Salah seorang pengguna jasa, Harianto, mengaku terkejut karena kendaraan yang hanya masuk selama beberapa menit tetap dikenakan biaya. “Kalau parkir kan jelas ada waktunya. Ini kita masuk satu menit pun harus bayar. Sementara fasilitas parkir juga tidak ada. Kalau biaya boarding pass ini untuk menunjang fasilitas, tapi tempat parkir saja tidak tersedia, lalu untuk apa dikenakan biaya boarding pass? Hebat ASDP ini,” ujarnya kepada, Kamis (25/6/2026).
Menurut Harianto, persoalan tidak hanya pada besaran biaya yang dikenakan, tetapi juga minimnya sosialisasi kepada masyarakat sebelum kebijakan tersebut diterapkan. Ia menilai banyak pengguna jasa baru mengetahui adanya tarif masuk saat sudah berada di pintu gerbang pelabuhan, sehingga merasa kaget dan tidak memiliki pilihan lain selain membayar.
“Banyak masyarakat yang kaget karena sosialisasinya kurang. Informasi hanya ada di spanduk, tetapi tarifnya tidak dicantumkan. Akibatnya, pengguna jasa baru mengetahui saat sudah berada di pintu masuk pelabuhan,” katanya.
Harianto menilai, jika kebijakan tersebut bertujuan meningkatkan pelayanan atau mendukung fasilitas pelabuhan, masyarakat seharusnya juga dapat merasakan manfaat yang sebanding, termasuk tersedianya area parkir yang memadai. Karena itu, ia berharap ASDP dapat mengevaluasi kembali kebijakan boarding pass masuk tersebut agar tidak menimbulkan keresahan di tengah masyarakat.

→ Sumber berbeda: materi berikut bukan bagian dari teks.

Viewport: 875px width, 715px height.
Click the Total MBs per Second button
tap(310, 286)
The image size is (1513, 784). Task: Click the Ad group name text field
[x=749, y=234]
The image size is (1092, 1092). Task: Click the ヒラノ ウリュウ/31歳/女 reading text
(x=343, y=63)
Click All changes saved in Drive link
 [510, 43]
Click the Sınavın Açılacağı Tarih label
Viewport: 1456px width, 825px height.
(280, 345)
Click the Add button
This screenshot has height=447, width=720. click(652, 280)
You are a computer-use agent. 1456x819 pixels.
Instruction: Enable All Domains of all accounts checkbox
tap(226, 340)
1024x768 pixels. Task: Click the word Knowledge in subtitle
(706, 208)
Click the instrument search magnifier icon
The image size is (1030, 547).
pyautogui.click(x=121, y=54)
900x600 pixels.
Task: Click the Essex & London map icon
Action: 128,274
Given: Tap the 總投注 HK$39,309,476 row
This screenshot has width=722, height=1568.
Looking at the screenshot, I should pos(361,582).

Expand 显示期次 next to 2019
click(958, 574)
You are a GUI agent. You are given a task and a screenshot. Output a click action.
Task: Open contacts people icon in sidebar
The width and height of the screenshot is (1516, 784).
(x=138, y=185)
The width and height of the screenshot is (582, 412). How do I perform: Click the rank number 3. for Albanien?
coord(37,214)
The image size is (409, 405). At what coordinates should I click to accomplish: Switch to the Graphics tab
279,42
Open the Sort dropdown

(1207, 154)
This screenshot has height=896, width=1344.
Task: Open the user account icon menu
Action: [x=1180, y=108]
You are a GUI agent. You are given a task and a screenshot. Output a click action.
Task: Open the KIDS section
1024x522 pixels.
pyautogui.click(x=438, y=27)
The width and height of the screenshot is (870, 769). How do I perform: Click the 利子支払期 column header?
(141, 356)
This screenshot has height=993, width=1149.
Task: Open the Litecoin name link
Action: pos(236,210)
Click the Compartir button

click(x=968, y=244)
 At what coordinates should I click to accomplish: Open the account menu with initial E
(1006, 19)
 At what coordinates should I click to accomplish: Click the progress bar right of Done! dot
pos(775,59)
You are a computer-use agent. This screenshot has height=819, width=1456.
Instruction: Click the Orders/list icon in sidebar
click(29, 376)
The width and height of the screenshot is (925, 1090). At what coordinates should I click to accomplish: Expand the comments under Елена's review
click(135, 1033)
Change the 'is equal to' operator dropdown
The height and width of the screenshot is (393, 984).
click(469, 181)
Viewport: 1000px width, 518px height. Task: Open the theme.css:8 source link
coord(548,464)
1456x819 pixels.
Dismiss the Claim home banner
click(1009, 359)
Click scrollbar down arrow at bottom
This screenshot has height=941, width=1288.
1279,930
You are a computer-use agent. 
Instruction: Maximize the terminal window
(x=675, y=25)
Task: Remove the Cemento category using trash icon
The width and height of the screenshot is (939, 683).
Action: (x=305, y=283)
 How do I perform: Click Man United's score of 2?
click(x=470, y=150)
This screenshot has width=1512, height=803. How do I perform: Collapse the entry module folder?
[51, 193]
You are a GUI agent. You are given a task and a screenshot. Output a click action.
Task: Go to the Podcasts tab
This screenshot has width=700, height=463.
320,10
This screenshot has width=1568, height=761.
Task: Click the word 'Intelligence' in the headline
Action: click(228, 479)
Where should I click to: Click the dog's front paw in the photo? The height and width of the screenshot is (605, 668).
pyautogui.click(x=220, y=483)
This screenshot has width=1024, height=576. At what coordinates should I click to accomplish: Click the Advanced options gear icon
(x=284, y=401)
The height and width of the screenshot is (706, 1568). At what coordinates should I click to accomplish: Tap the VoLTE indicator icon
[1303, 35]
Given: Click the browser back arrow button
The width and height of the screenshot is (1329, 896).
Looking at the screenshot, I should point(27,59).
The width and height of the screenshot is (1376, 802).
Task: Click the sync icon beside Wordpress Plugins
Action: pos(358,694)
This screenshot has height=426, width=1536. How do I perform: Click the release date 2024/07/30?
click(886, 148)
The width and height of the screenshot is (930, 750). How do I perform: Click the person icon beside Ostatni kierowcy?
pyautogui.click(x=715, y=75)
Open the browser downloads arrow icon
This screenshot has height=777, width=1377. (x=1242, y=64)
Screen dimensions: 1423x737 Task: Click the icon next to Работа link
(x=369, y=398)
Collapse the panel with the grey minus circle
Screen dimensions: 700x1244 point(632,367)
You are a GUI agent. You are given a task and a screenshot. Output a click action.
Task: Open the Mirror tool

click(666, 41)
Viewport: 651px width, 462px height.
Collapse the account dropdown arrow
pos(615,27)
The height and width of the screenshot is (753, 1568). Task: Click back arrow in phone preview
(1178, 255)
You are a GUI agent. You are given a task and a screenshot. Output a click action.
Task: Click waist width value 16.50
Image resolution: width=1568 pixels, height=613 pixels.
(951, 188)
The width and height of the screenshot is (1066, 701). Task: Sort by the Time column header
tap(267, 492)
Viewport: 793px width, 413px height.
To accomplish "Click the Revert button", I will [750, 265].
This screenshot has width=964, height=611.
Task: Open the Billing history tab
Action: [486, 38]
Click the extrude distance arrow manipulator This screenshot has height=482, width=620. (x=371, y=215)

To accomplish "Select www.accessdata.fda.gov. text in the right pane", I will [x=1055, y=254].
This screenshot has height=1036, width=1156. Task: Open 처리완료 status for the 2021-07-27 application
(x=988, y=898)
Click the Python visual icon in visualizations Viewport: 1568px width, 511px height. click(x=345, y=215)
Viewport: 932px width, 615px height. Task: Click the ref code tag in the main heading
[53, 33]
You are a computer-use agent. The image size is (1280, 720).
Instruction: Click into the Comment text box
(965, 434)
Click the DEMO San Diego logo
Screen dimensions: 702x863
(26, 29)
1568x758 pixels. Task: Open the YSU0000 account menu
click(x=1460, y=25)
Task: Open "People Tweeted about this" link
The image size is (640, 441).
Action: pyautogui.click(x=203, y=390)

“Saya berharap kebijakan boarding pass ini dievaluasi kembali. Kalau memang tetap diberlakukan, ASDP harus melakukan sosialisasi yang lebih baik dan mempersiapkan fasilitas yang memadai agar masyarakat, khususnya pengguna jasa pelabuhan, tidak merasa dirugikan dan tidak kaget saat datang ke pelabuhan,” ujarnya.
Hingga berita ini diterbitkan, pihak ASDP belum memberikan keterangan resmi terkait keluhan masyarakat mengenai penerapan boarding pass masuk di Pelabuhan Roro Punggur.